Le prélèvement kilométrique intègre le CO2
Nouveaux tarifs dès le 1er juillet 2026
À partir du mercredi 1er juillet 2026, les tarifs du prélèvement kilométrique pour les poids lourds changeront en Belgique. La principale évolution concerne la Flandre, qui introduira une nouvelle classe d’émissions de CO2 influençant directement le tarif appliqué. Bruxelles et la Wallonie adapteront également leurs tarifs.

Ces modifications découlent de la réglementation européenne visant à intégrer davantage les performances environnementales dans les systèmes de taxation des poids lourds. Des dispositifs similaires existent déjà notamment en Allemagne, en Autriche et au Danemark.
La Flandre introduit un supplément CO2
La principale nouveauté concerne donc la Flandre, où une composante CO2 sera ajoutée au prélèvement kilométrique à partir du 1er juillet. Plus un camion émet peu de CO2, plus le tarif kilométrique sera avantageux.
Le système repose sur cinq classes d’émissions de CO2. La classe 1 concerne les véhicules les moins écologiques, tandis que la classe 5 est exclusivement réservée aux véhicules zéro émission (ZEV).
Selon Viapass, environ 93% du parc belge actuel de poids lourds relève automatiquement de la classe 1, notamment parce que les véhicules immatriculés avant le 1er juillet 2019 y sont classés d’office.
Enregistrement obligatoire des nouvelles données
Les transporteurs devront enregistrer cette nouvelle classe d’émissions CO2 comme paramètre supplémentaire dans leur OBU (On Board Unit).

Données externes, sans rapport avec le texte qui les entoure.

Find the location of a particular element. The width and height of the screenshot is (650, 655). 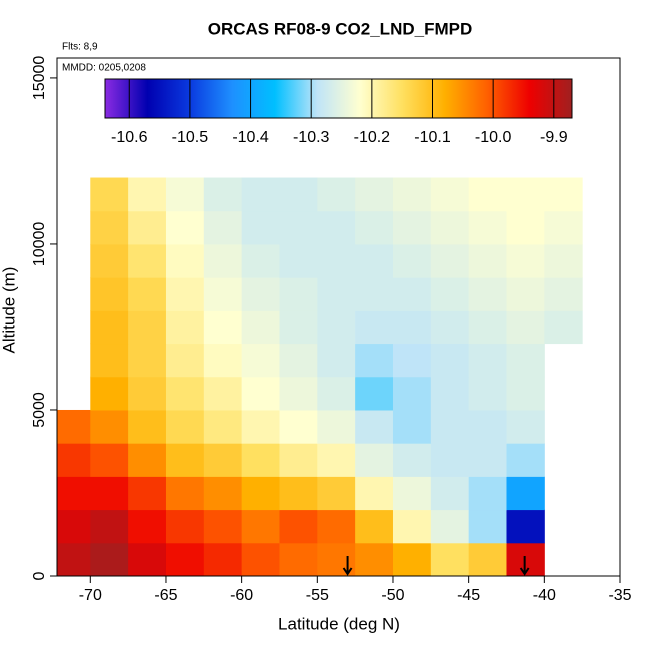

x-axis-label: Latitude (deg N) is located at coordinates (339, 624).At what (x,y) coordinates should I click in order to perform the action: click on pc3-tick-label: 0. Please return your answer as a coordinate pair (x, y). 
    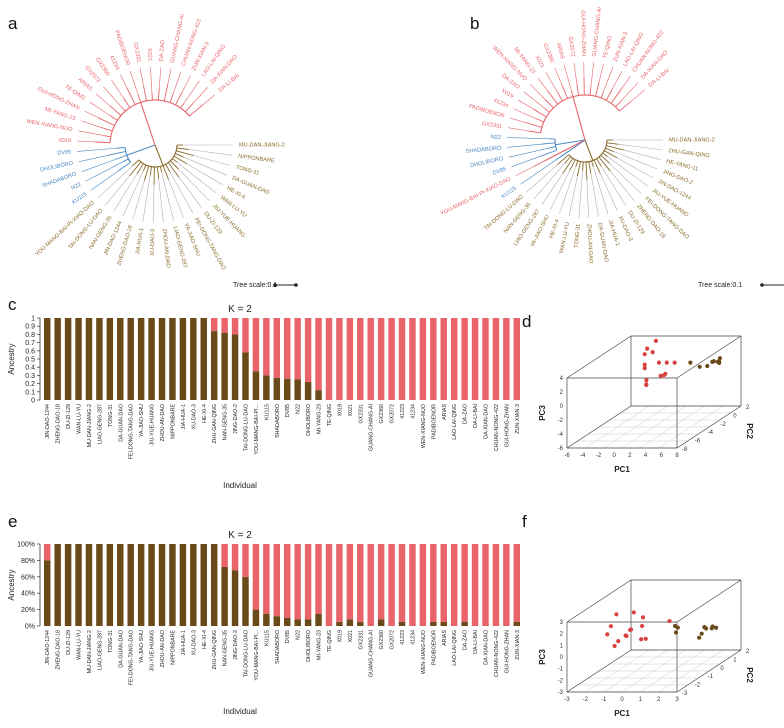
    Looking at the image, I should click on (562, 407). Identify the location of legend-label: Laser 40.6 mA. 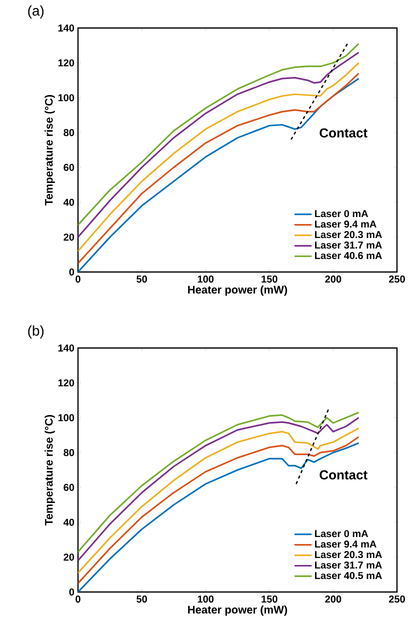
(348, 256).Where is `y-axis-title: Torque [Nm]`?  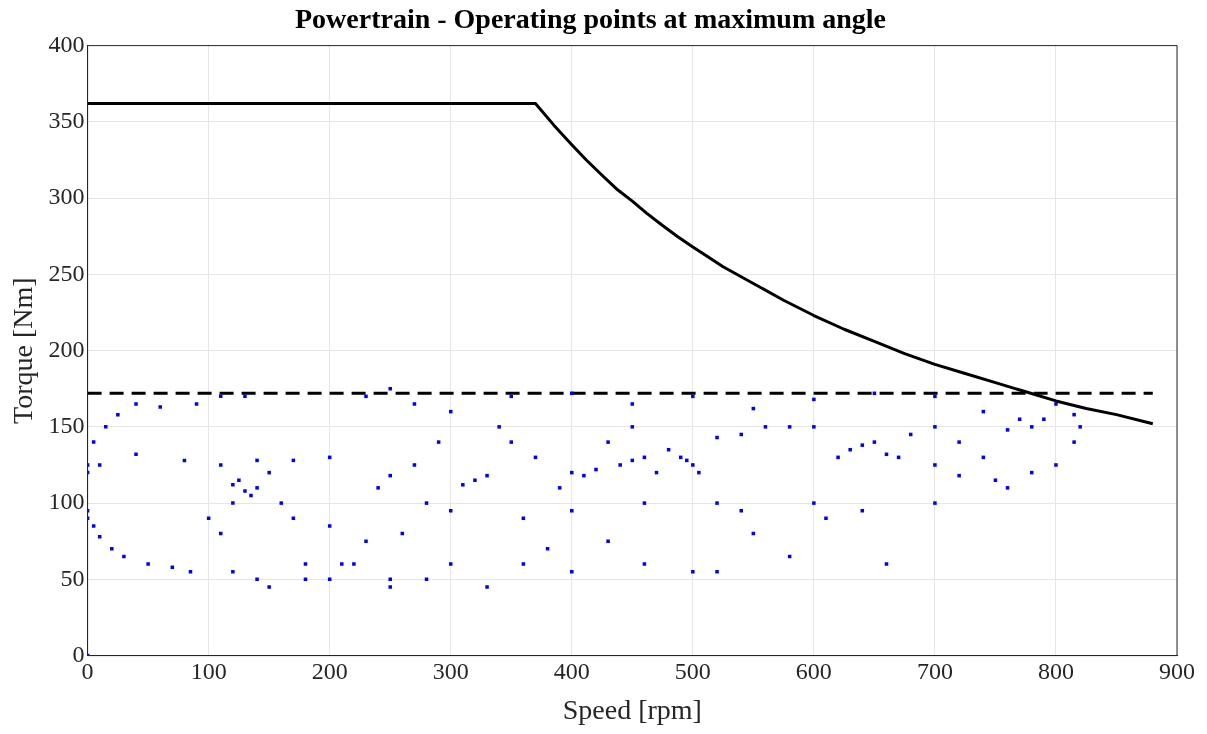 y-axis-title: Torque [Nm] is located at coordinates (23, 350).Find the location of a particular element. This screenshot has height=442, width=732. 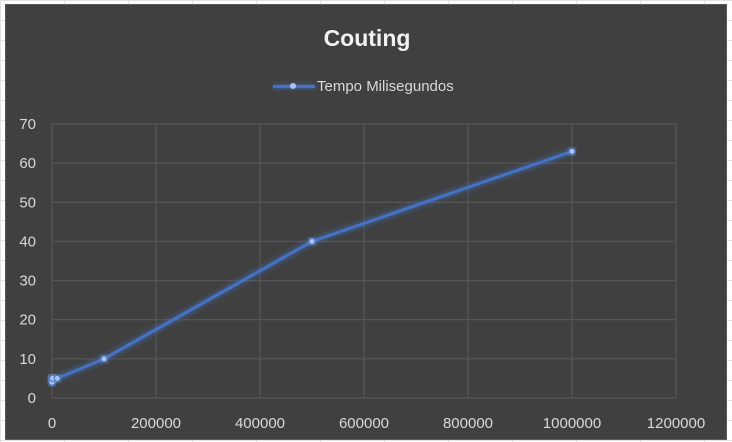

legend: Tempo Milisegundos is located at coordinates (364, 86). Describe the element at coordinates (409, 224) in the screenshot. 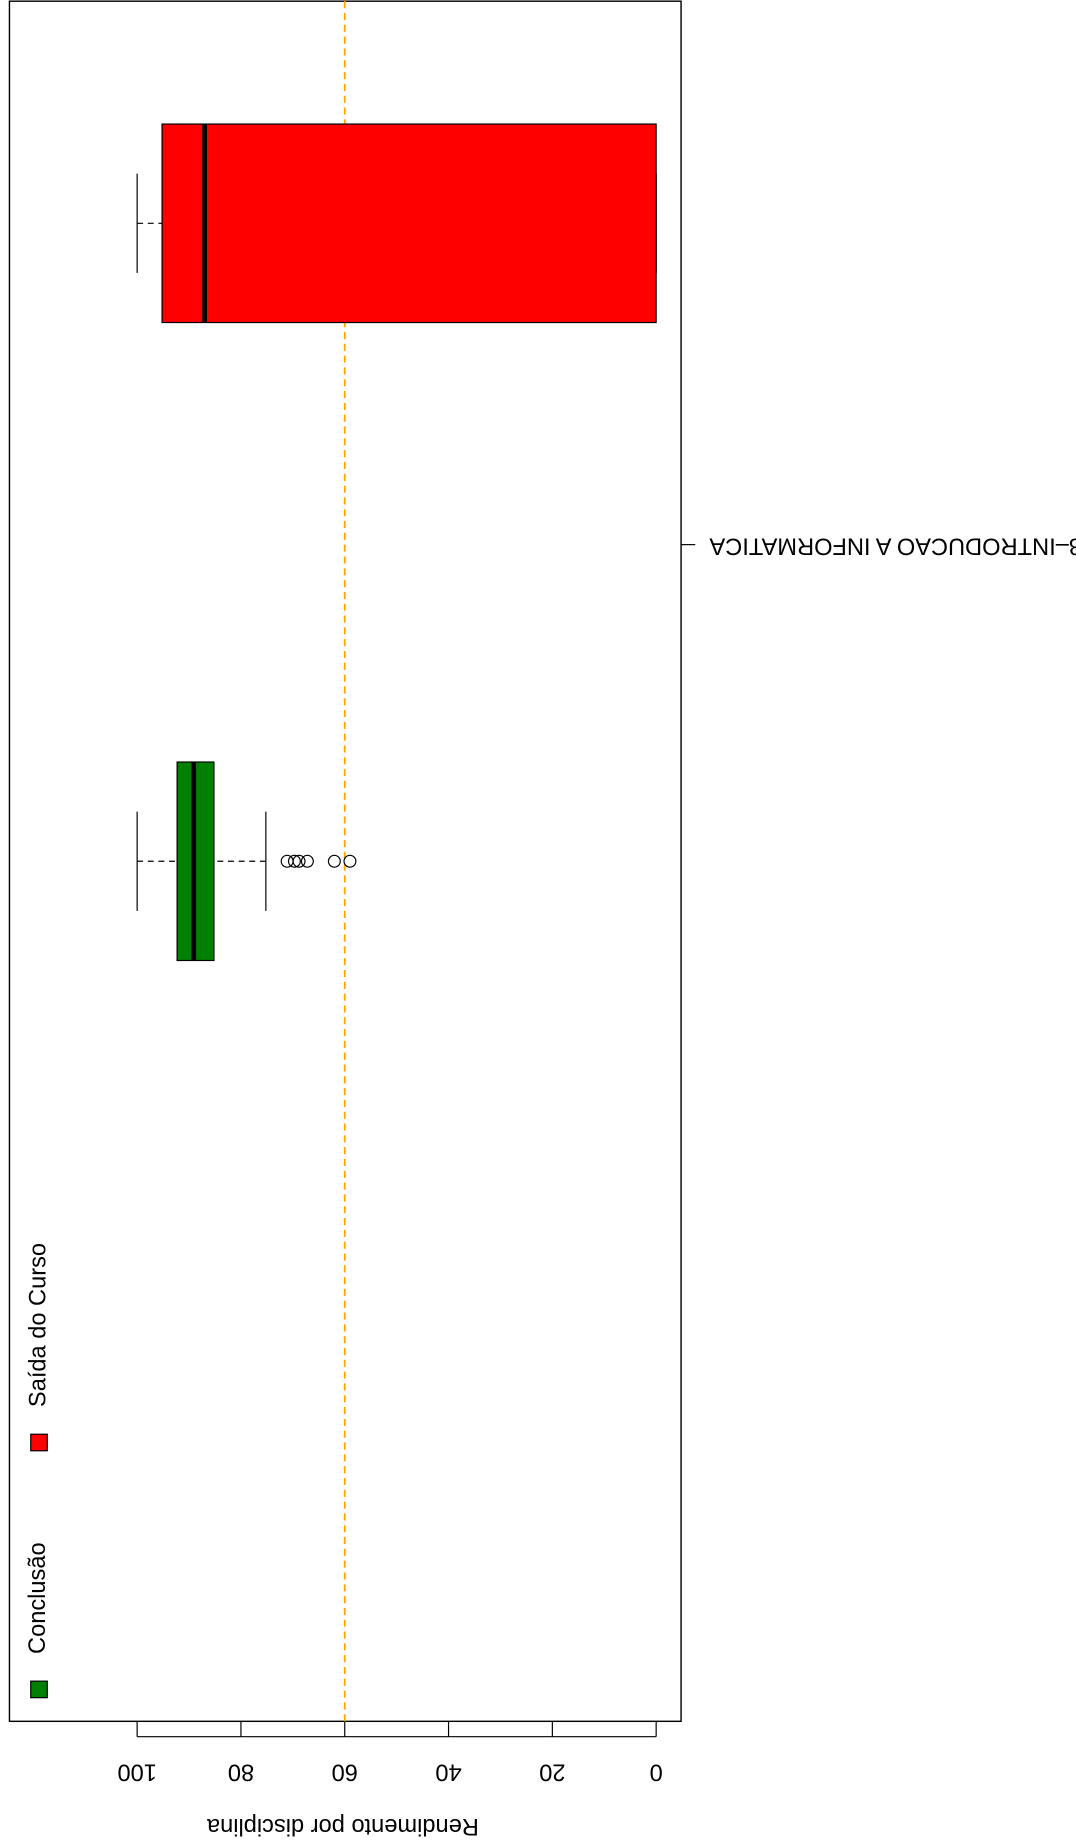

I see `box` at that location.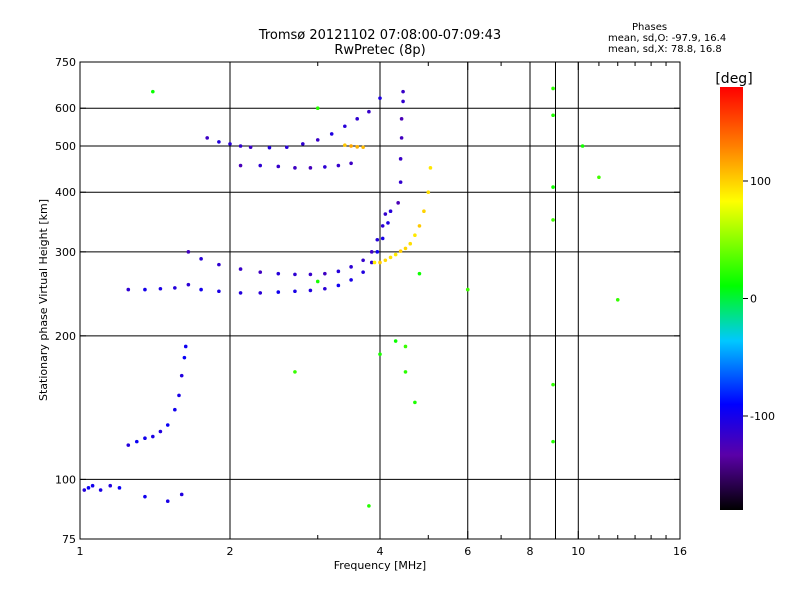 The width and height of the screenshot is (800, 600). Describe the element at coordinates (665, 50) in the screenshot. I see `phase-x-stats: mean, sd,X: 78.8, 16.8` at that location.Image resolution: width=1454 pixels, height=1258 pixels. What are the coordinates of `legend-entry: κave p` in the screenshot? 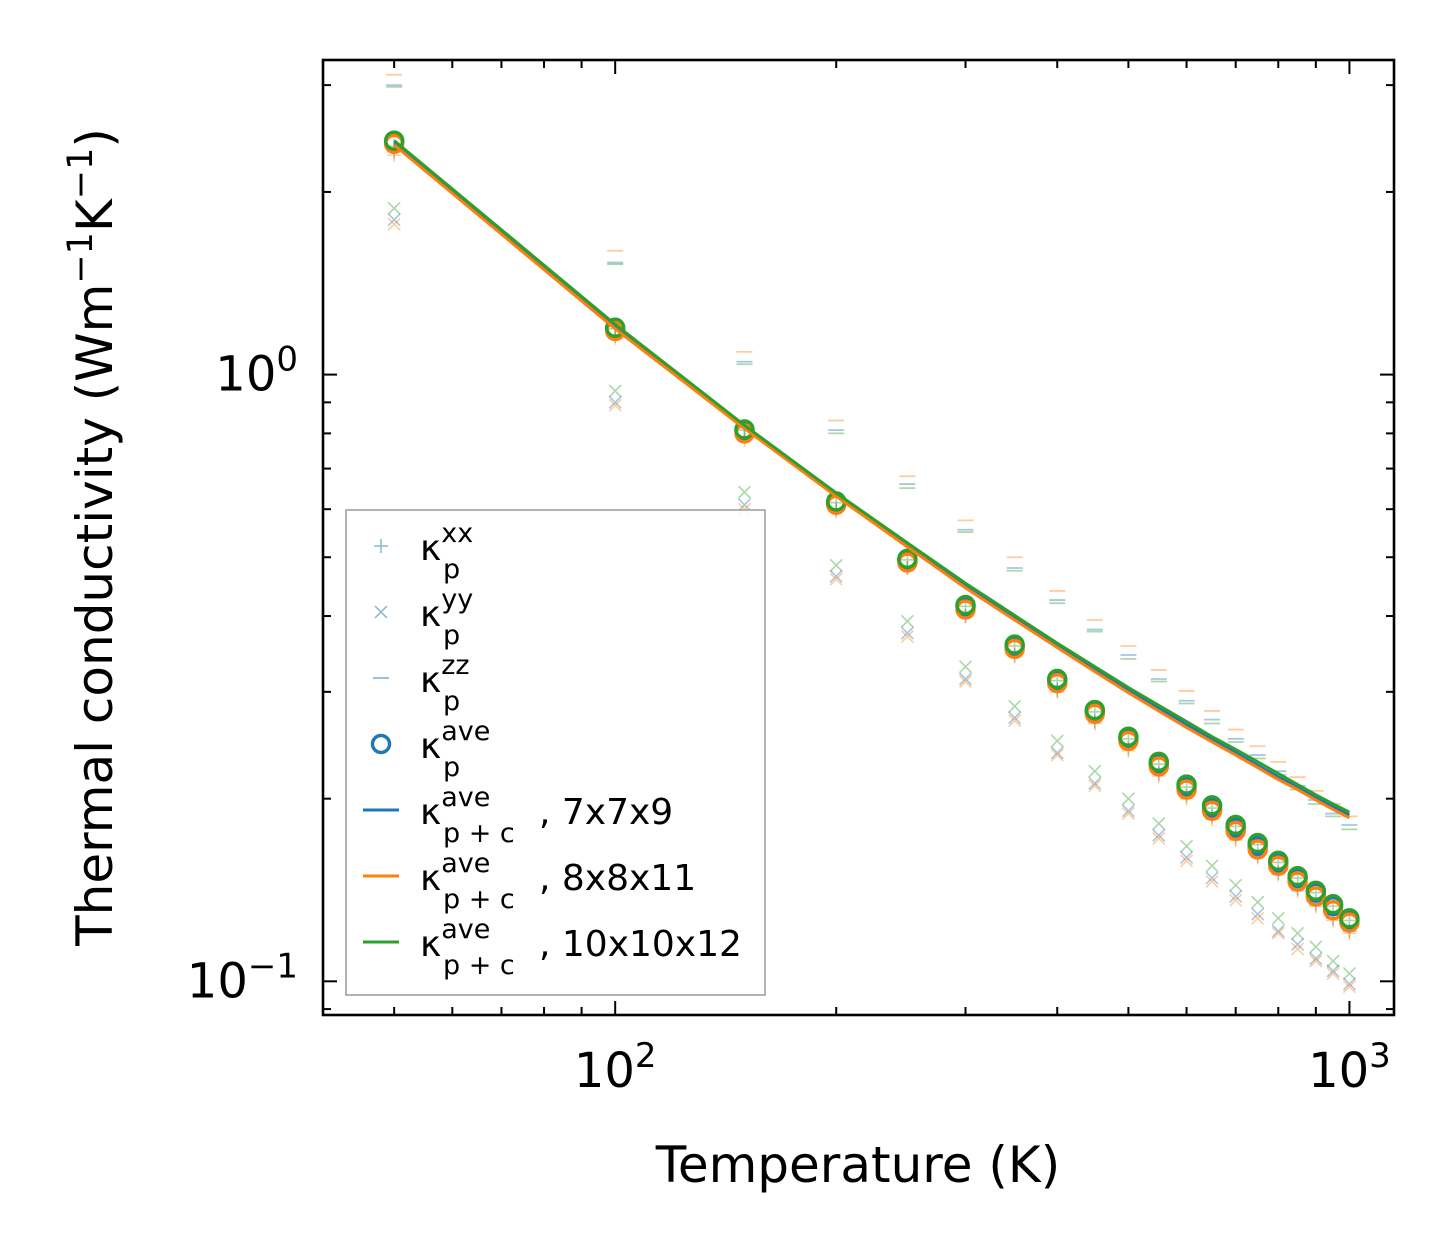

Viapass précise que cette adaptation doit être effectuée via le prestataire de services choisi par l’utilisateur. L’organisme ne peut pas modifier directement les paramètres des OBU.
La classe CO2 correcte peut être déterminée via le calculateur en ligne de Viapass, sur base du certificat d’immatriculation, du fichier CIF et du certificat de conformité du véhicule.
Selon le prestataire, la mise à jour pourra se faire via un portail client ou avec assistance directe.

Des adaptations aussi à Bruxelles et en Wallonie
Outre la nouvelle composante flamande liée au CO2, les tarifs évolueront également à Bruxelles et en Wallonie.
À Bruxelles, il s’agit principalement d’une indexation des tarifs existants. En Wallonie, les nouveaux montants découlent d’une décision de la SOFICO approuvée par le gouvernement wallon en avril 2026.
Aucune nouvelle route payante ne sera ajoutée au réseau belge à cette date.
Les Pays-Bas introduisent aussi leur système
Les Pays-Bas lanceront également leur propre prélèvement kilométrique pour poids lourds à partir du 1er juillet 2026. Celui-ci concernera les véhicules néerlandais et étrangers des catégories N2 et N3.
Le nouveau système remplacera l’eurovignette actuelle. Comme en Belgique, les émissions et le poids du véhicule influenceront directement le tarif kilométrique.
Pour les transporteurs belges actifs aux Pays-Bas, cela implique aussi une adaptation technique. Les OBU Satellic utilisés en Belgique ne fonctionneront pas sur le réseau néerlandais.
Les entreprises devront donc soit installer un second OBU compatible, soit choisir un prestataire reconnu dans les deux pays.
Le prélèvement kilométrique devient progressivement un levier destiné à accélérer la transition écologique du transport routier
La transition verte du transport s’accélère
Avec ces nouveaux mécanismes tarifaires liés au CO2, l’Europe souhaite accélérer la transition vers des flottes de transport plus propres et plus efficientes.
Les camions zéro émission bénéficieront ainsi d’un avantage financier de plus en plus important face aux véhicules diesel plus anciens.
Selon plusieurs observateurs du secteur, ces nouvelles tarifications influenceront fortement les futures décisions d’investissement liées au renouvellement et à l’électrification des flottes.